PROBLEM DETAILS: Nothing but the lines from the one with "Task: Click the Limite order icon" through the end of the data should be set down, each exactly as written, and no picture should be included.

(Beginning of TASK MATERIAL)

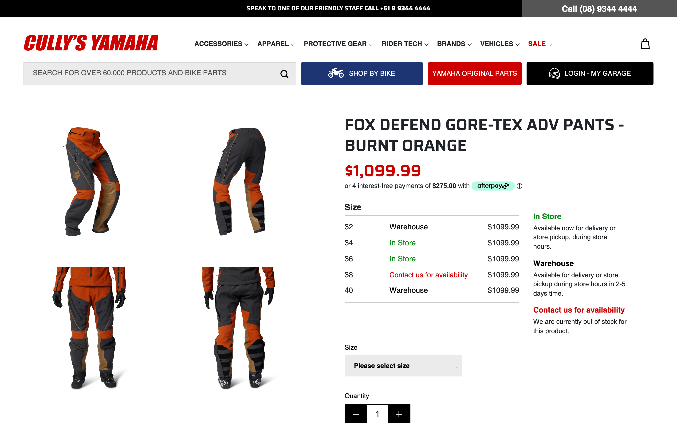Expand the Protective Gear menu
677x423 pixels.
(x=338, y=44)
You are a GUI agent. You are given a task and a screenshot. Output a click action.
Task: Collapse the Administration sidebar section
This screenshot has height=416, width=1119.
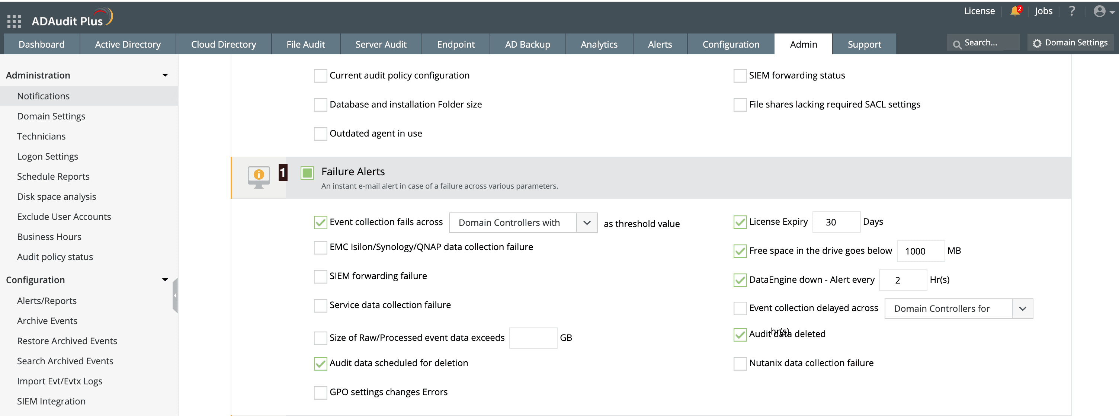point(165,75)
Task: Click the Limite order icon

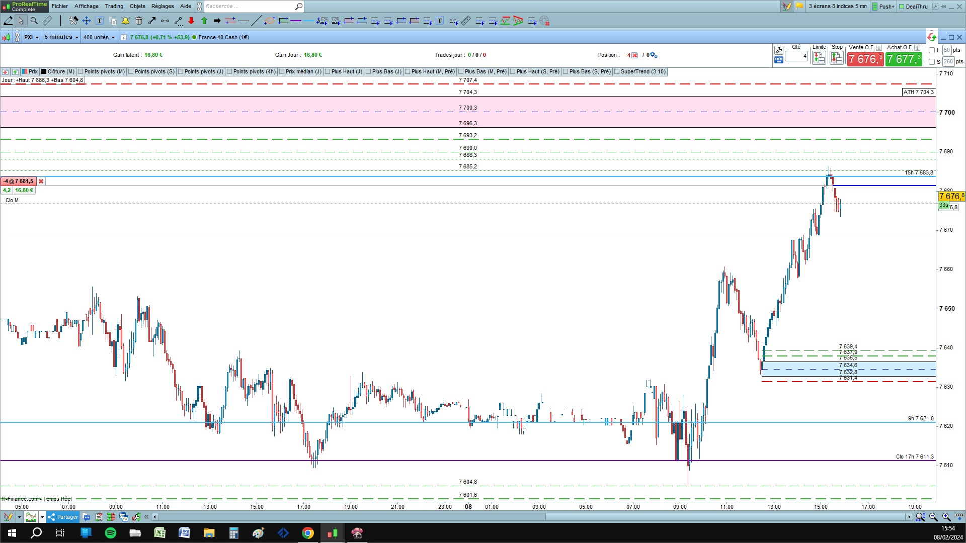Action: point(819,58)
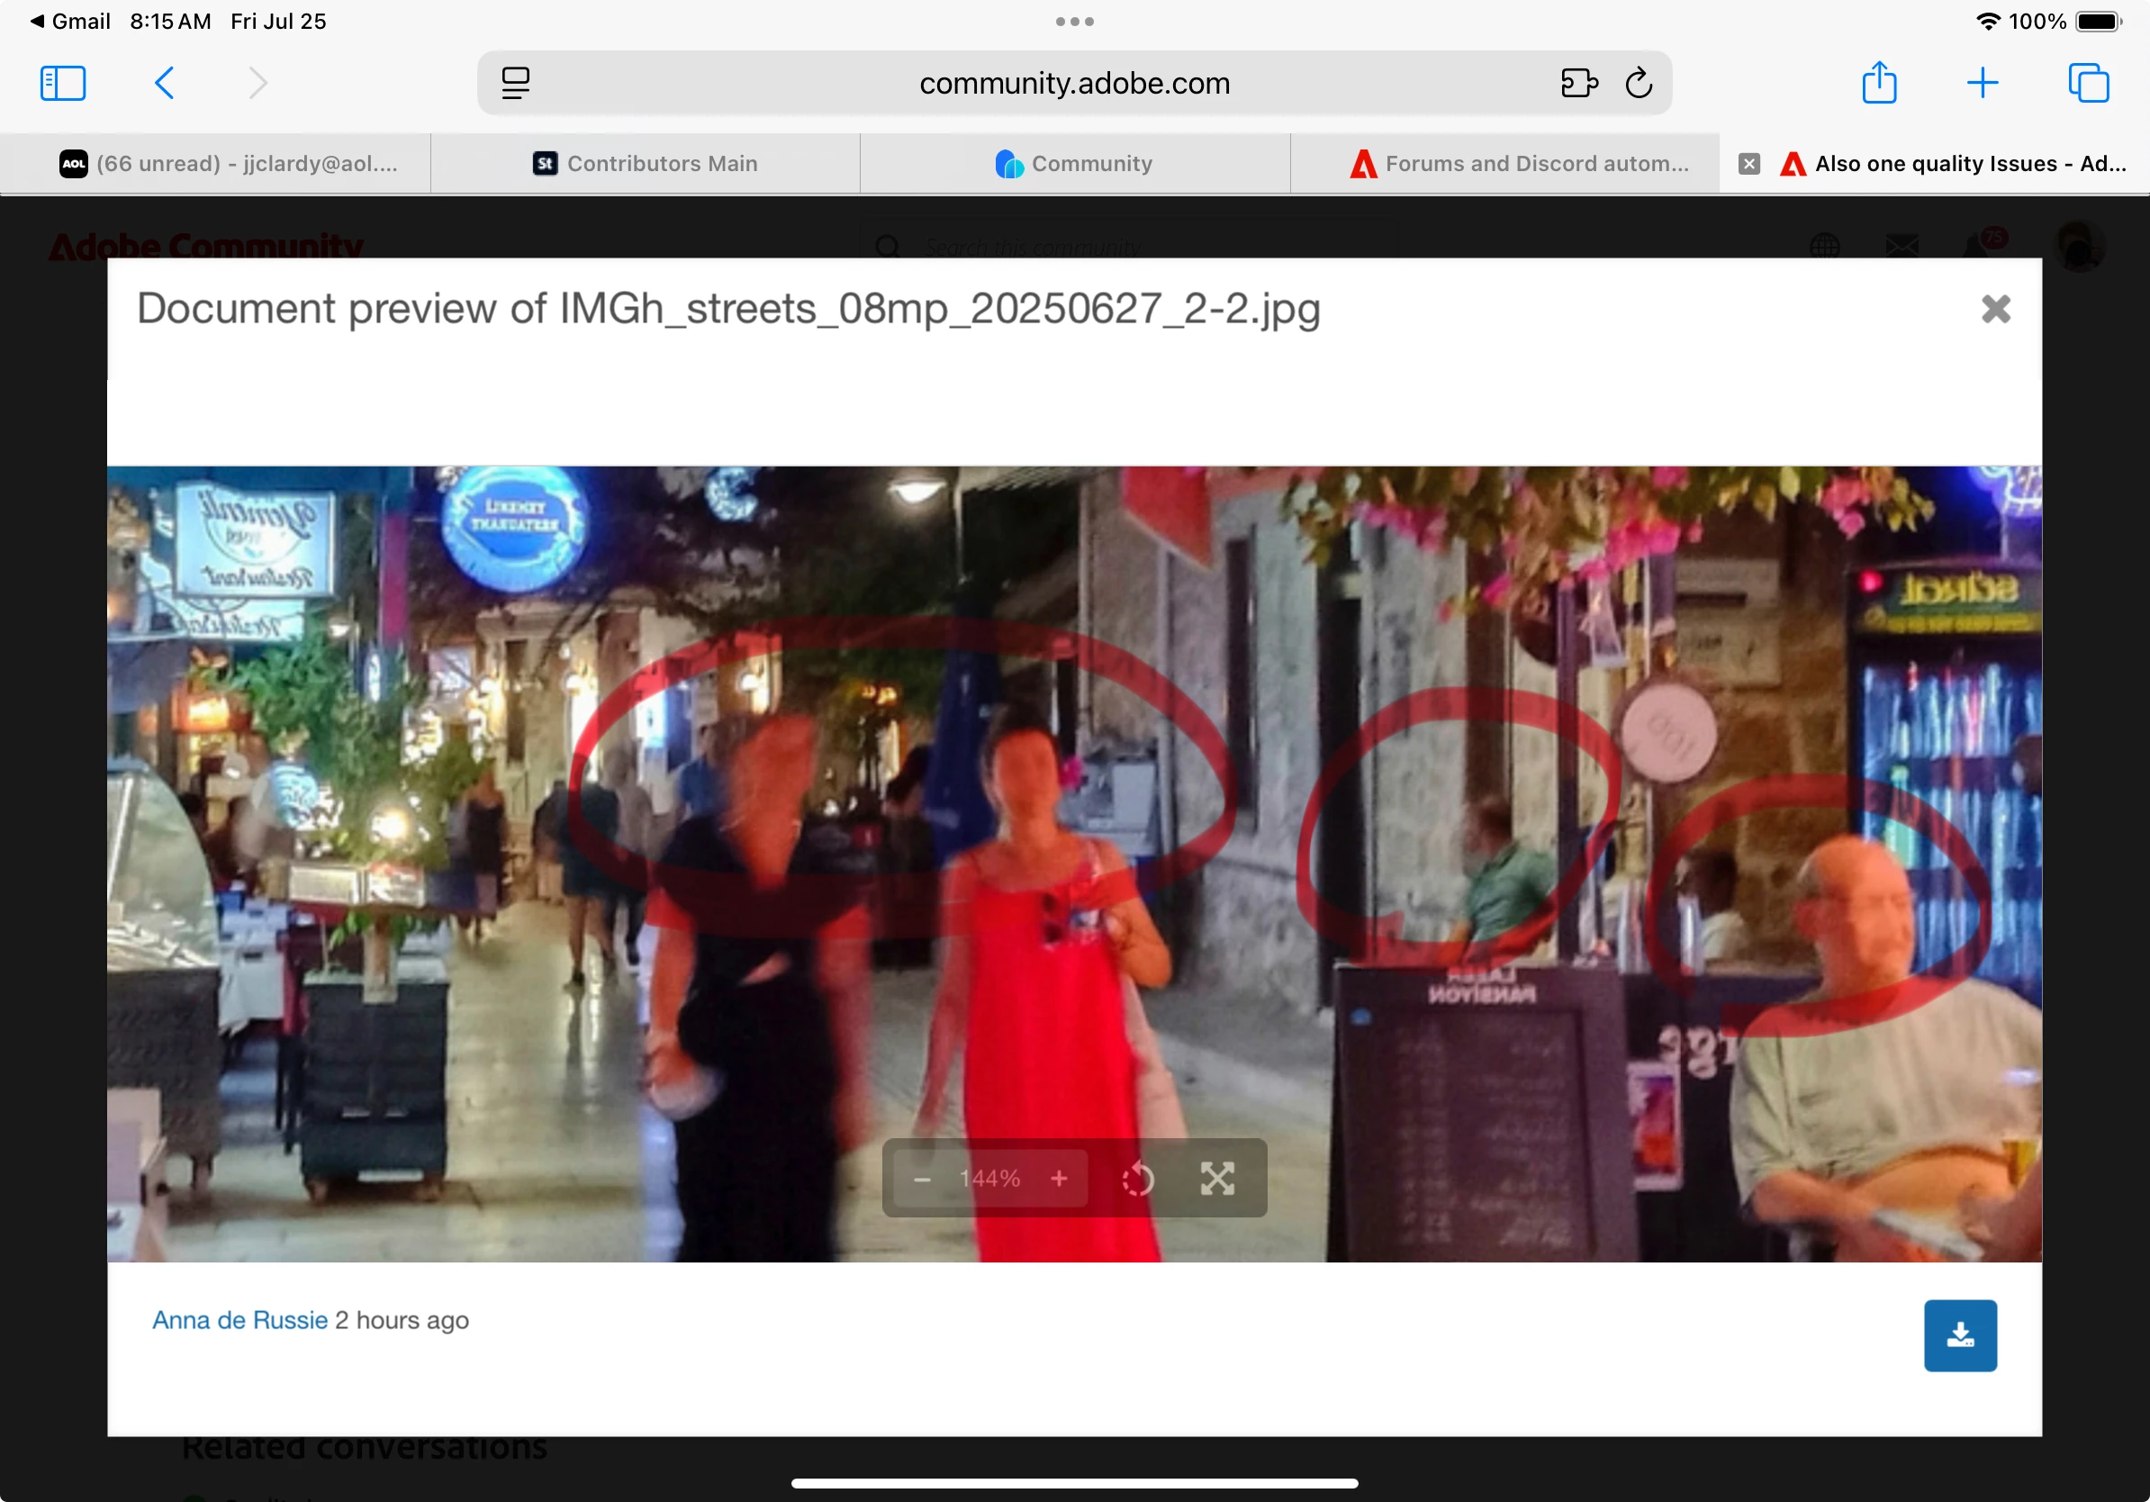Close the document preview dialog
This screenshot has width=2150, height=1502.
(1995, 309)
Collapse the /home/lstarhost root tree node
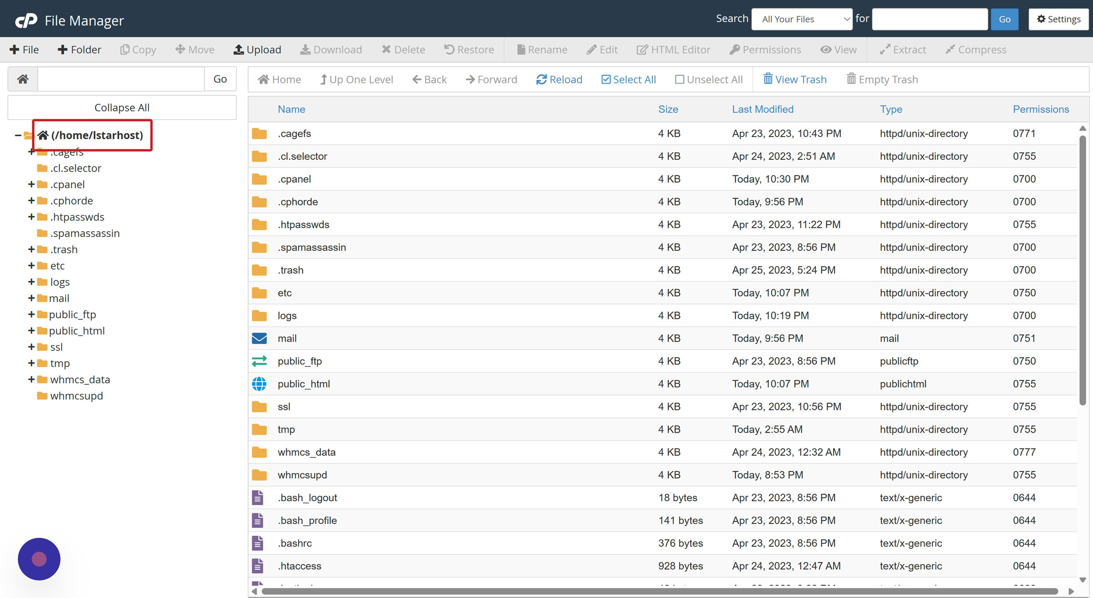This screenshot has height=598, width=1093. [18, 135]
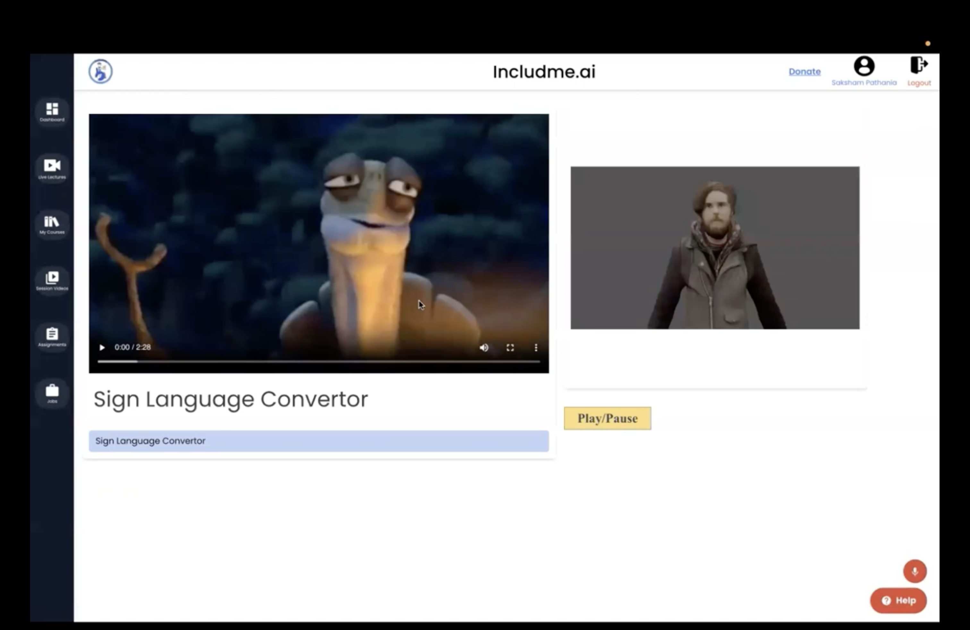Play the video with play button
The width and height of the screenshot is (970, 630).
102,348
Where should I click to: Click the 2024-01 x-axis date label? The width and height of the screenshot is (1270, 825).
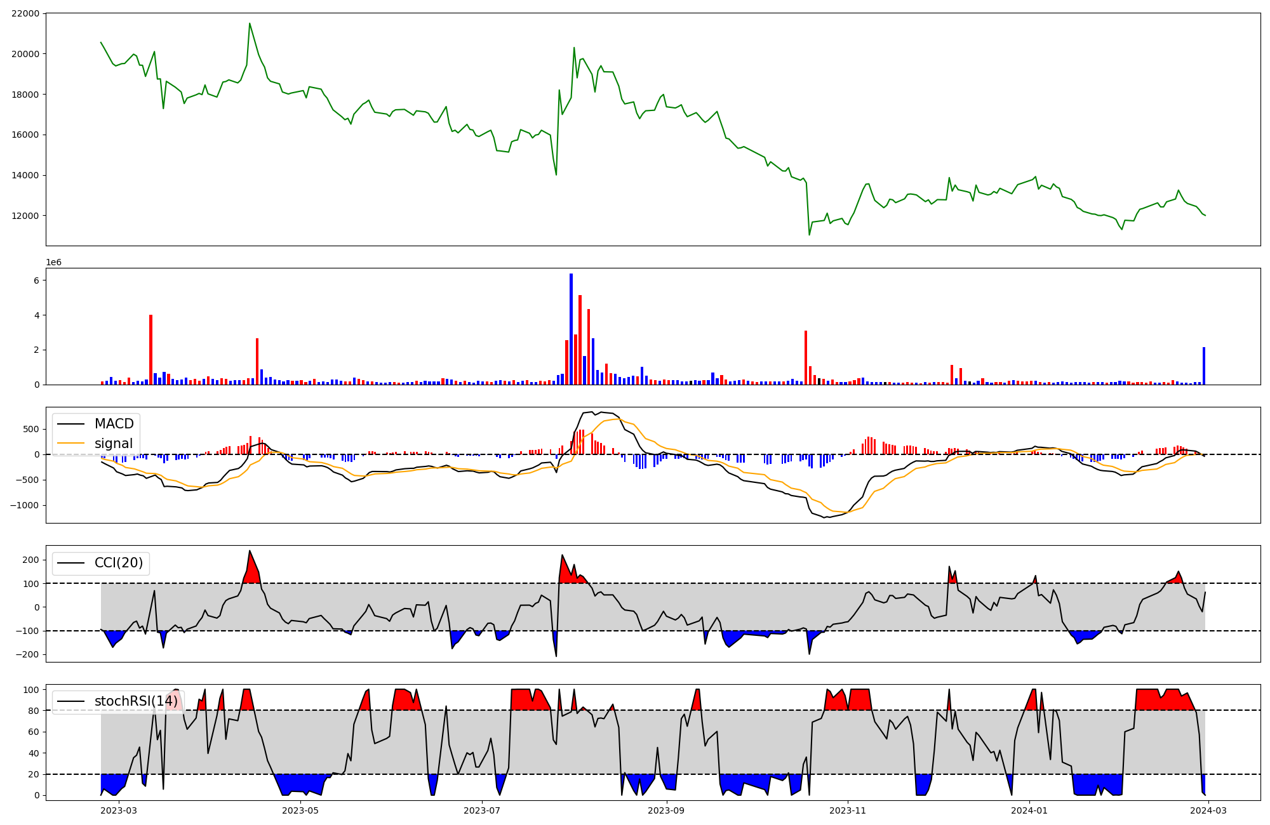[1029, 810]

(End of TASK MATERIAL)

OUTPUT OF THE TASK:
Task: Click the Limite order icon

Action: point(819,58)
Close the document preview dialog
This screenshot has width=2150, height=1502.
(1995, 309)
Collapse the /home/lstarhost root tree node
This screenshot has height=598, width=1093. [18, 135]
Play the video with play button
The width and height of the screenshot is (970, 630).
102,348
Where should I click to: Click the 2024-01 x-axis date label? The width and height of the screenshot is (1270, 825).
[1029, 810]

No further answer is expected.